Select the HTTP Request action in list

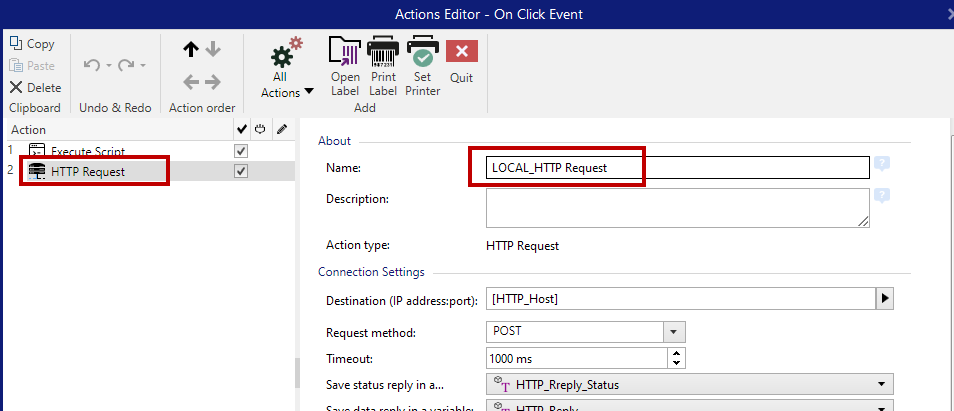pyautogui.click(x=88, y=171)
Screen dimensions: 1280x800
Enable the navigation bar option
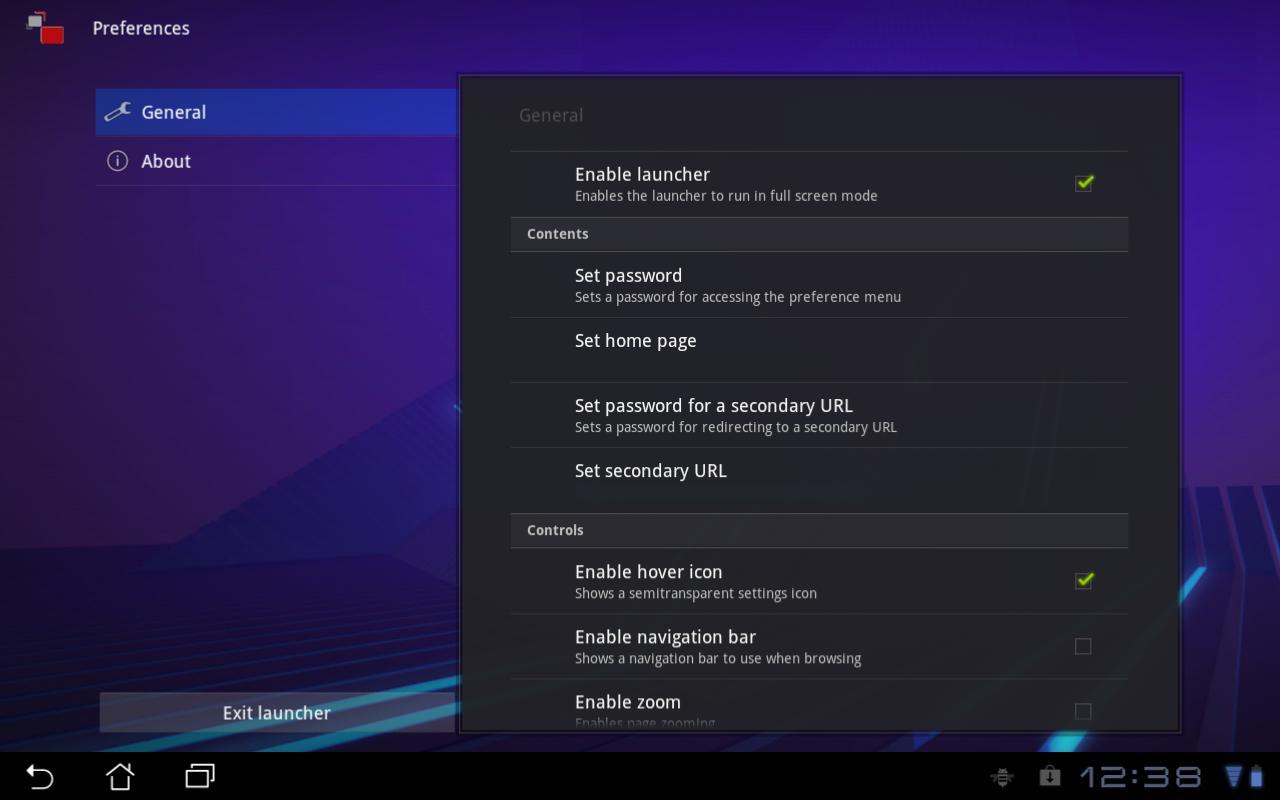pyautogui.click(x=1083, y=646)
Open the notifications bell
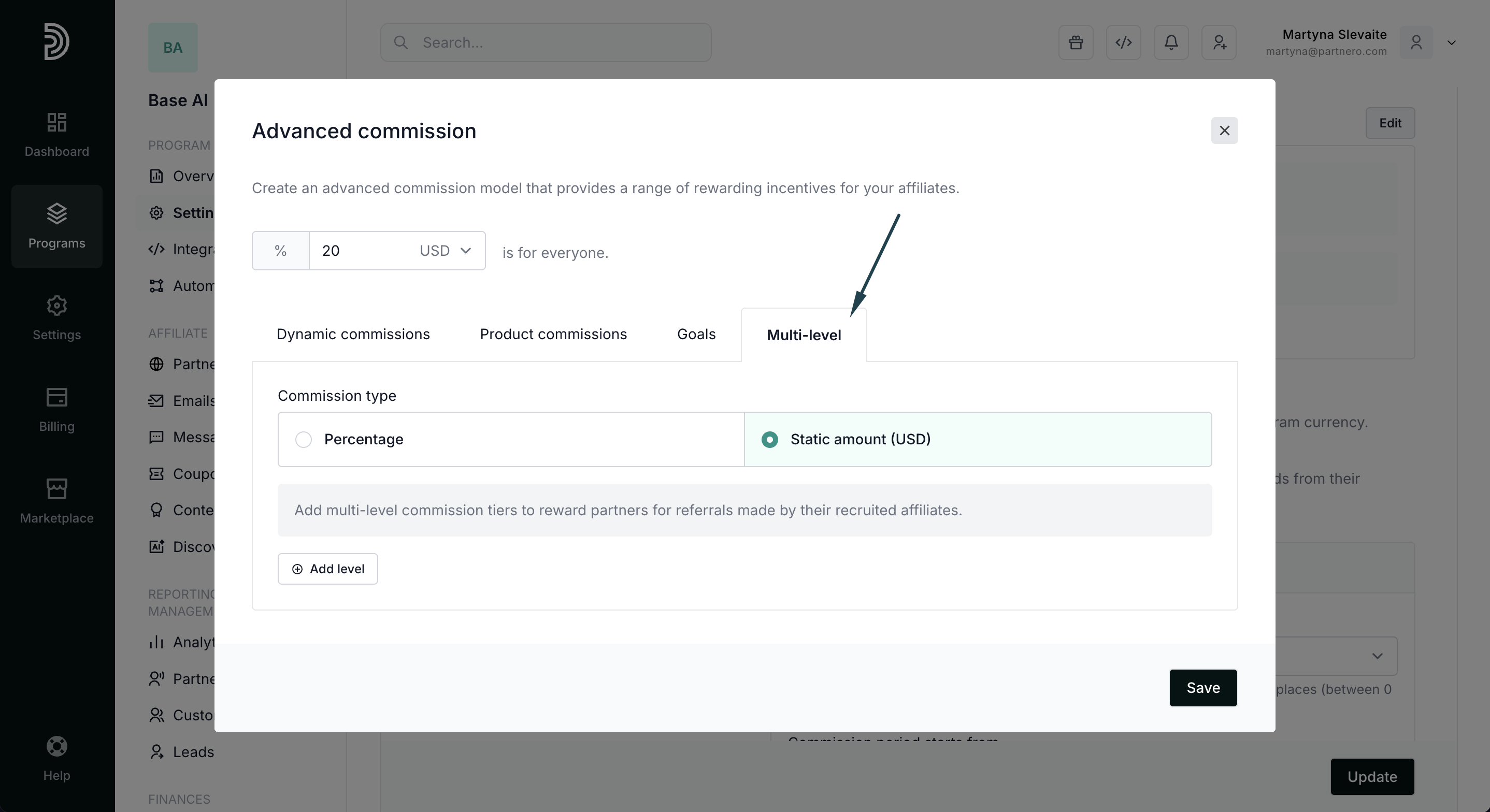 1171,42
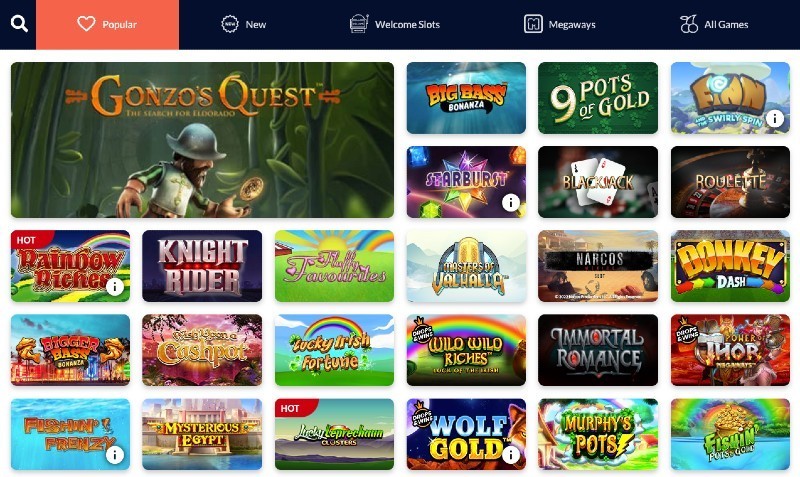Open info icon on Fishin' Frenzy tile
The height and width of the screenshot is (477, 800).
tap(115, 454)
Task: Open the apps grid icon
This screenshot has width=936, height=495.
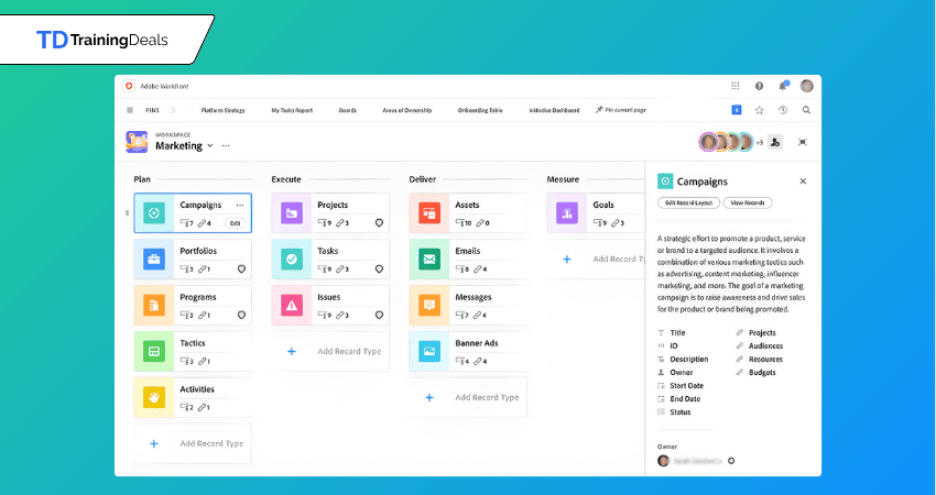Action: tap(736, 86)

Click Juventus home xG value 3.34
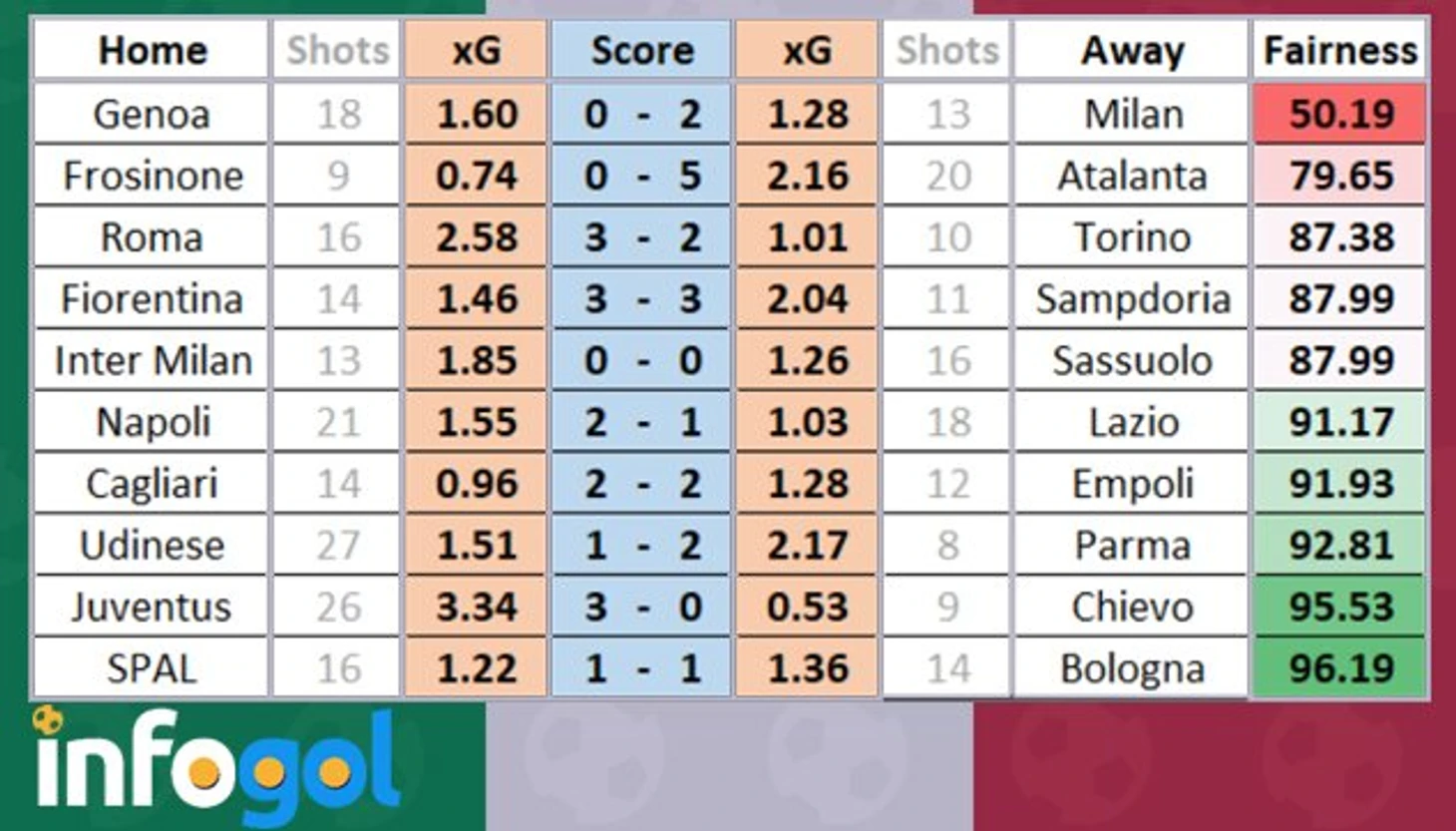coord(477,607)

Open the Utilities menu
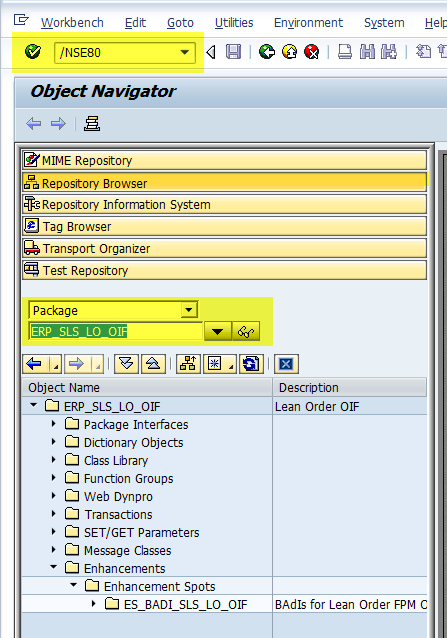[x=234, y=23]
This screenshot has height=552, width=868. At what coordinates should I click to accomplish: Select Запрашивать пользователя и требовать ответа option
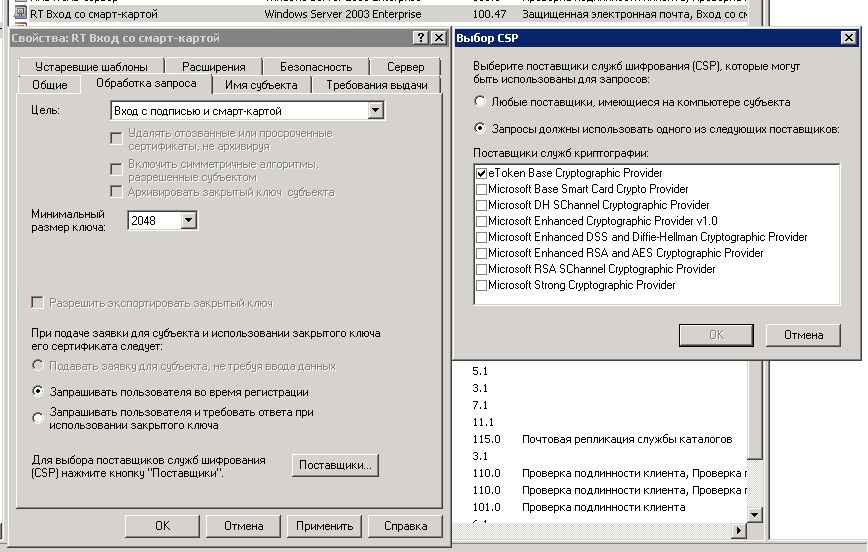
-*-
▶ AIM
Update the records by changing "Utilities" to "Tools" and leaving everything else unchanged. Write all the records out again, but omit the pictures.

▶ FULL OUTPUT
Select the HTTP Request action in list

pyautogui.click(x=88, y=171)
Screen dimensions: 1280x800
Enable the navigation bar option
pyautogui.click(x=1083, y=646)
Open the notifications bell
 1171,42
Open info icon on Fishin' Frenzy tile
The height and width of the screenshot is (477, 800).
tap(115, 454)
Task: Open the apps grid icon
This screenshot has width=936, height=495.
Action: tap(736, 86)

Click Juventus home xG value 3.34
coord(477,607)

Open the Tools menu
[x=234, y=23]
This screenshot has height=552, width=868. At what coordinates should I click to accomplish: Select Запрашивать пользователя и требовать ответа option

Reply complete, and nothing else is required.